I write from first-hand experience. On July 23, 2009, my dad and I were in attendance at U.S. Cellular Field in Chicago when Mark Buehrle threw a perfect game against Tampa Bay.  The picture above is my scorecard as it appeared going to the 9th. We decided on the trip about a week in advance and hopped on the Illinois Zephyr that morning.
Buehrle was sharp early. Looked like everything he threw went exactly where he intended. That doesn’t always happen. I got the first hint that something unusual might be up in the second inning when Ben Zobrist fanned. The entire atmosphere at 35th and Shields changed from a lazy summer afternoon on Chicago’s South Side in the third, fourth and fifth innings to Game 7 in the last week of October by the start of the 8th inning. The fans around us in the upper deck caught on to what was unfolding in the sixth.
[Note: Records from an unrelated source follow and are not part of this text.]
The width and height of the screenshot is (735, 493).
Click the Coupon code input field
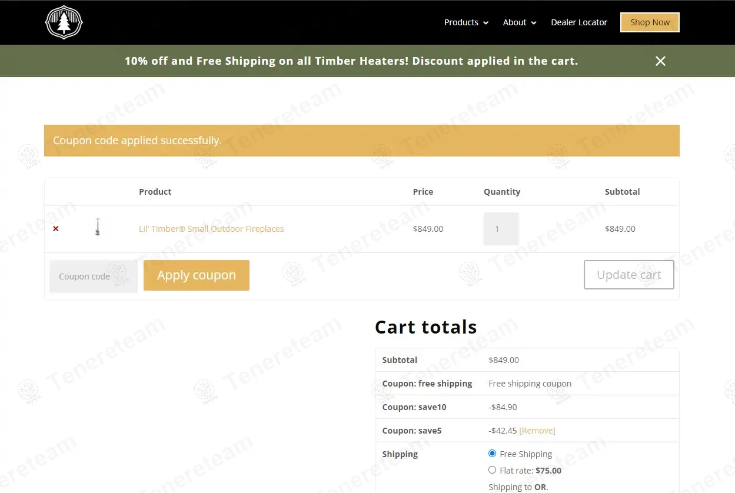(93, 276)
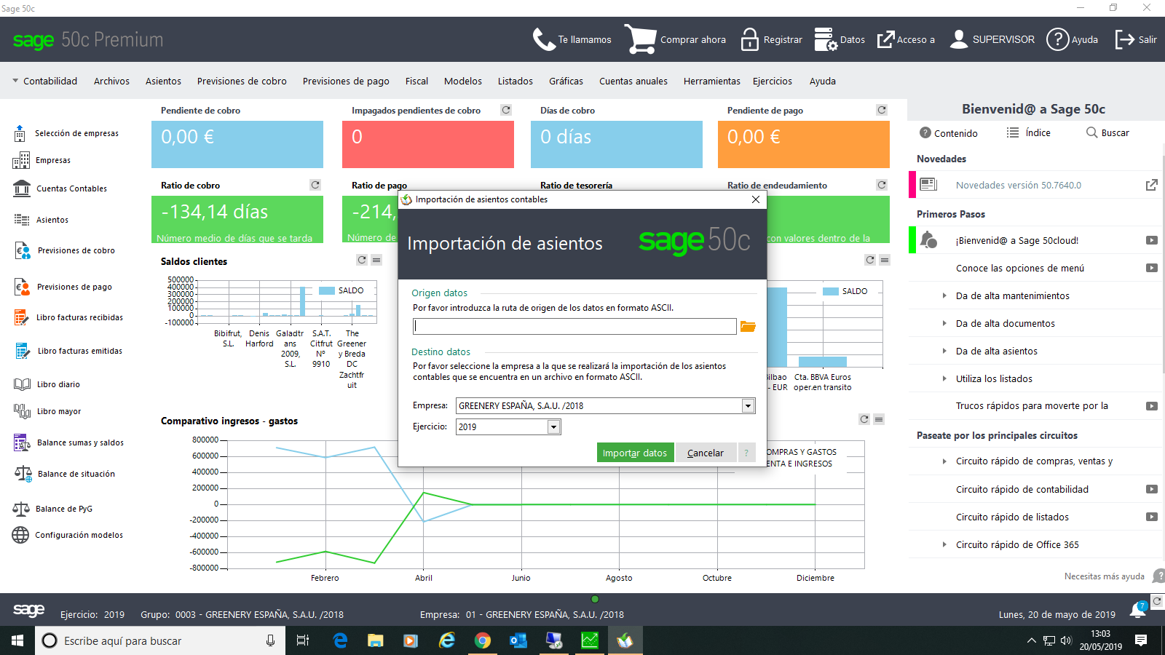Open the Herramientas menu
The width and height of the screenshot is (1165, 655).
tap(711, 81)
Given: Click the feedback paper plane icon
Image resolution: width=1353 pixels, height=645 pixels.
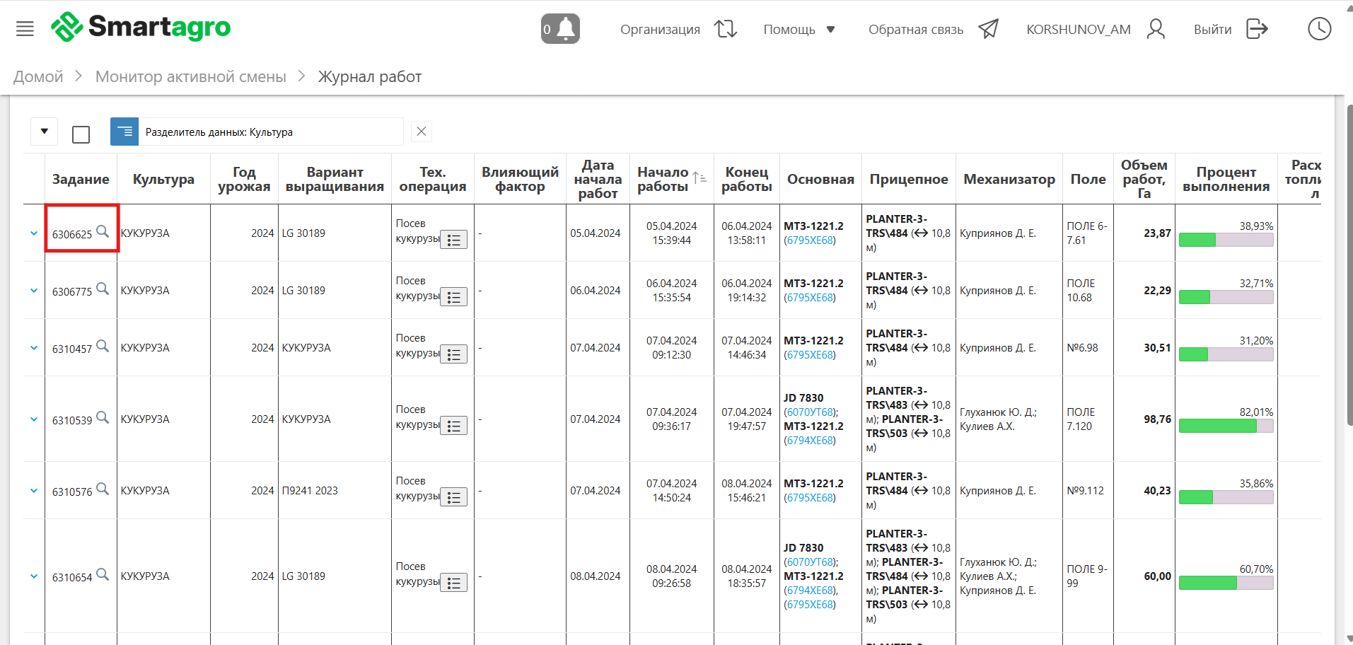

Perfect games often require a great defensive play. Dwayne Wise entered the game as a defensive replacement in the top of the 8th. He robbed Gabe Kapler of a home run to lead off the 9th.  The 26th and 27th outs were more routine and the perfect game was in the books.
The trip back to The Loop on The El was unusual. Total strangers were talking and celebrating what they’d just seen. Walking back to Union Station, it was also very easy to tell Sox fans from Cub fans. The Sox fans were strutting and beaming. Cub fans had their customary downcast look Cub fans tend to wear in late July.
Perfect Games also generate some “if only” stories. I know of two from that day in ’09. Among the passengers on the Illinois Zephyr to Chicago that morning was WGEM’s Ben Marth. He was going to visit relatives in the Chicago area and had opted not to go to the ballgame.
The other story played out right in front of me. Shortly before first pitch, a family of four, father, mother, high school age daughter, middle school age son sat down in the seats right in front of us.  The mom fidgeted, the daughter got a bit whiny and pouty by the end of the second inning.  The discomforts continued to build until the girls talked (badgered, actually) the guys into leaving after four innings.  The son was obviously not in agreement with the decision to leave. I’m guessing that he will never let the rest of the family forget and that this unfortunate decision was revisited again Saturday evening.
We went just for the heck of it. Getting to sit in on the rarest of events wasn’t the idea.

As Joaquin Andujar said in the mid 1980's, "Youneverknow."